#### [INFORMATION PROVIDED]
▬▬▬

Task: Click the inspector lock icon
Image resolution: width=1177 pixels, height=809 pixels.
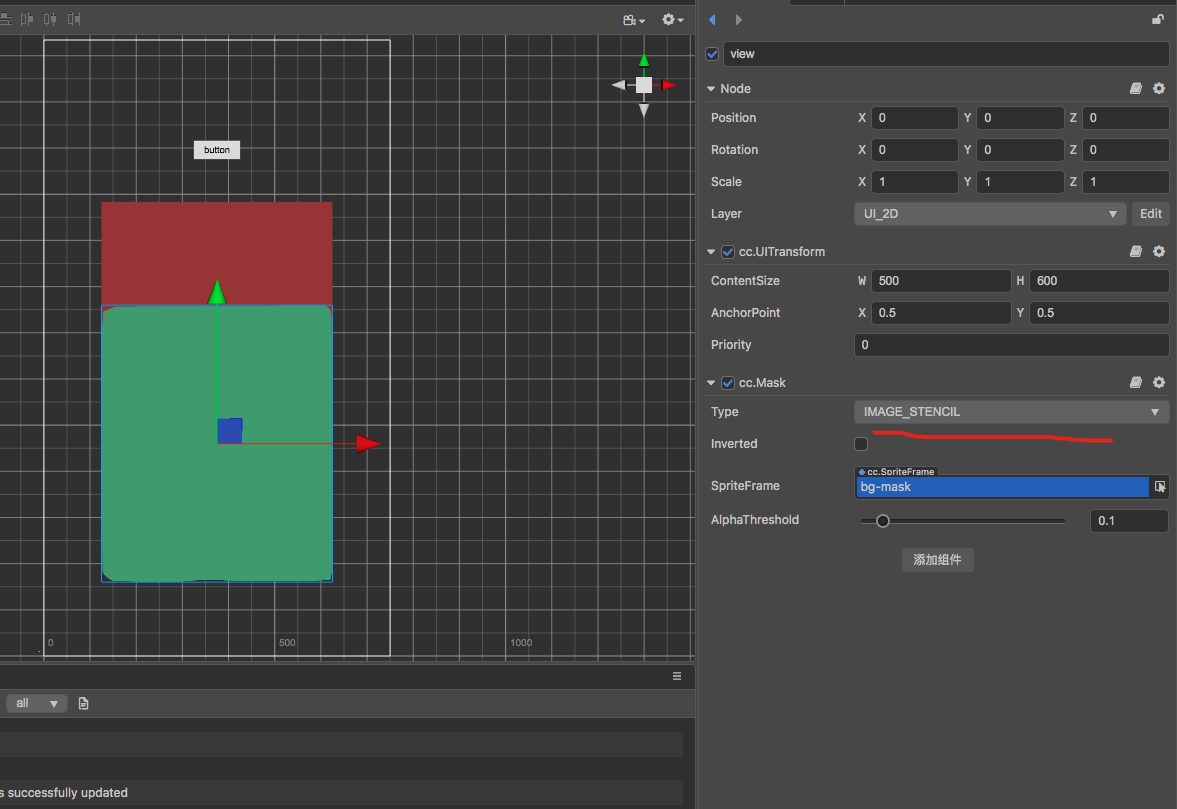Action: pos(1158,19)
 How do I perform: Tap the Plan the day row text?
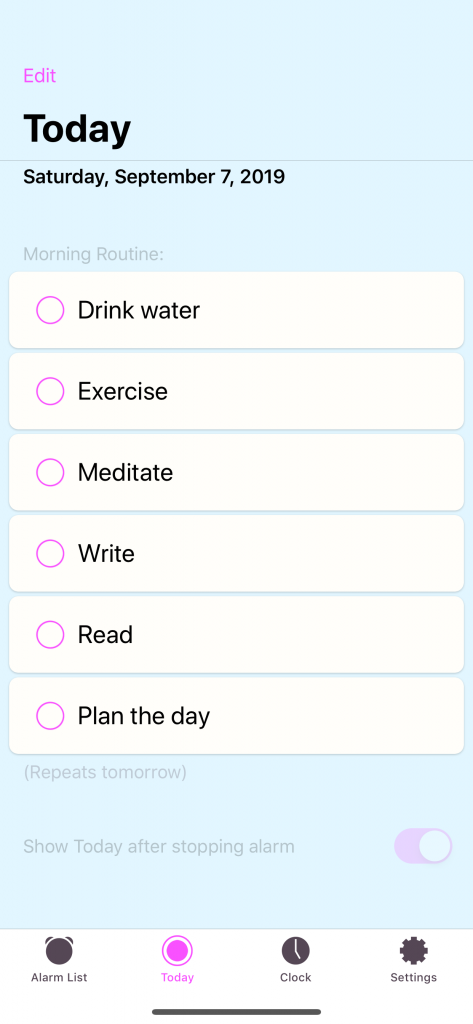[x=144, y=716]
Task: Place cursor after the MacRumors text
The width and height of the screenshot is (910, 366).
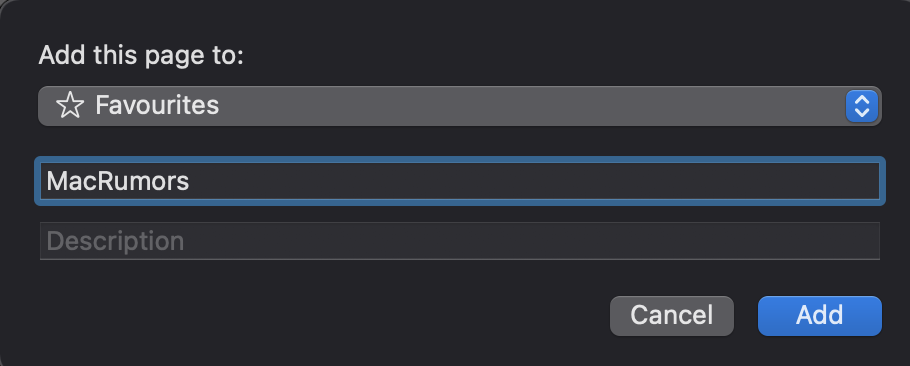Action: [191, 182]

▬▬▬

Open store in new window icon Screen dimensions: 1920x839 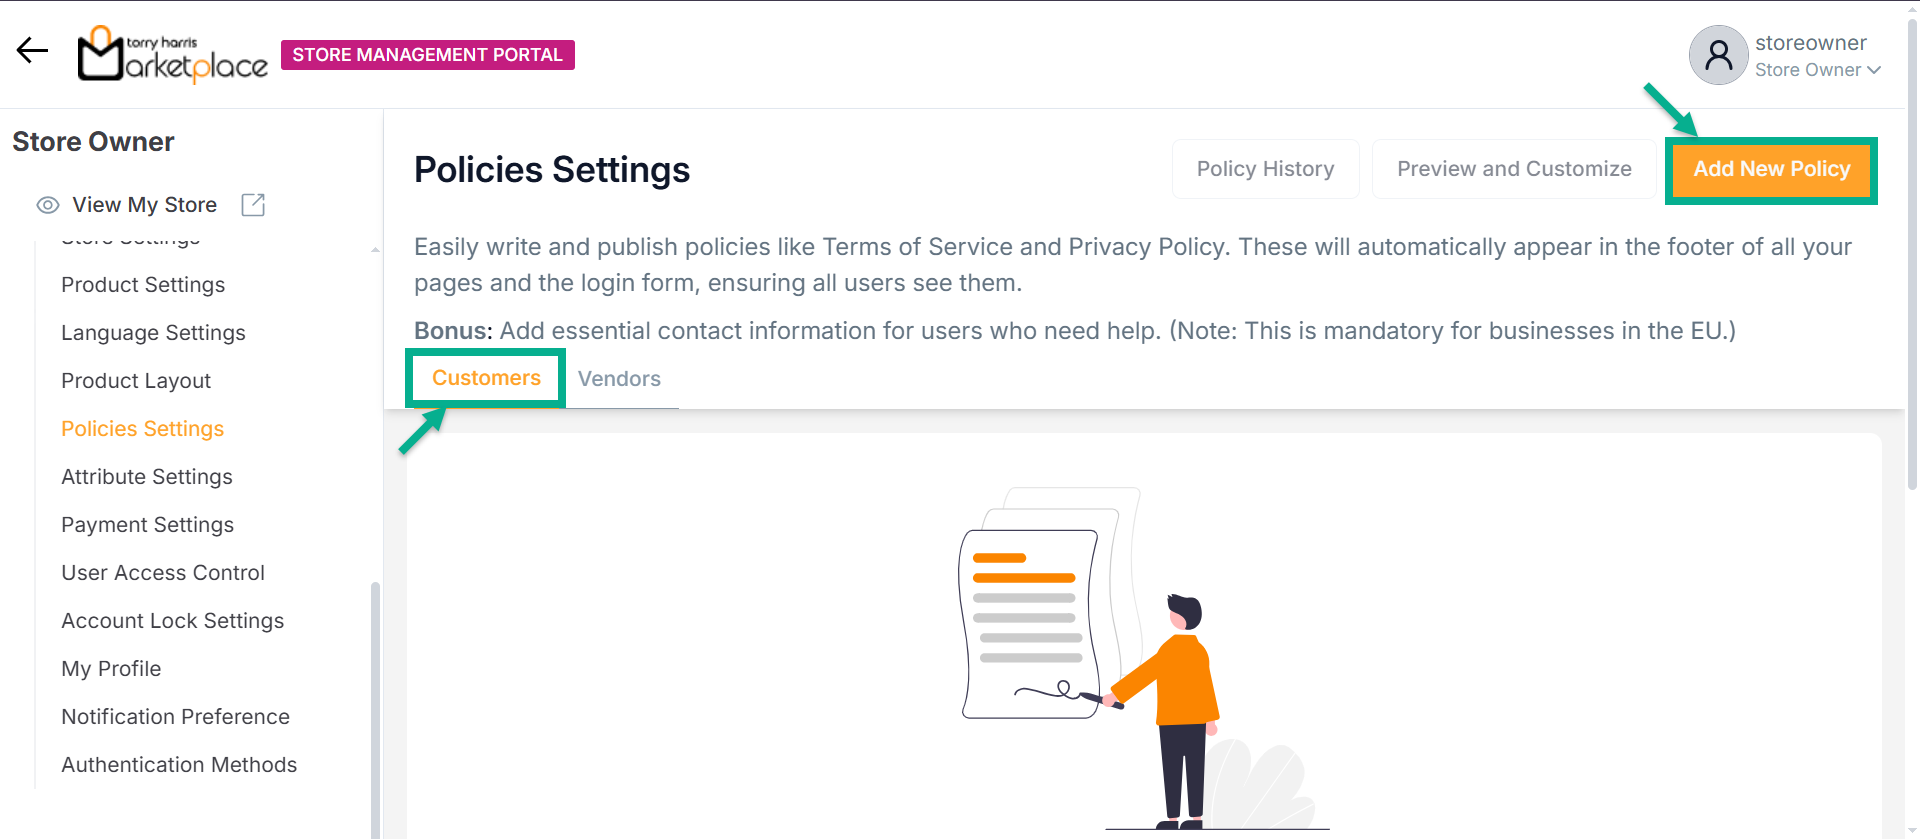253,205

▬▬▬

#### [YOUR GOAL]
Your response should be made up of the lines in the data that contain the word "Task".

#### [ANSWER SECTION]
Task: Click the inspector lock icon
Task: Place cursor after the MacRumors text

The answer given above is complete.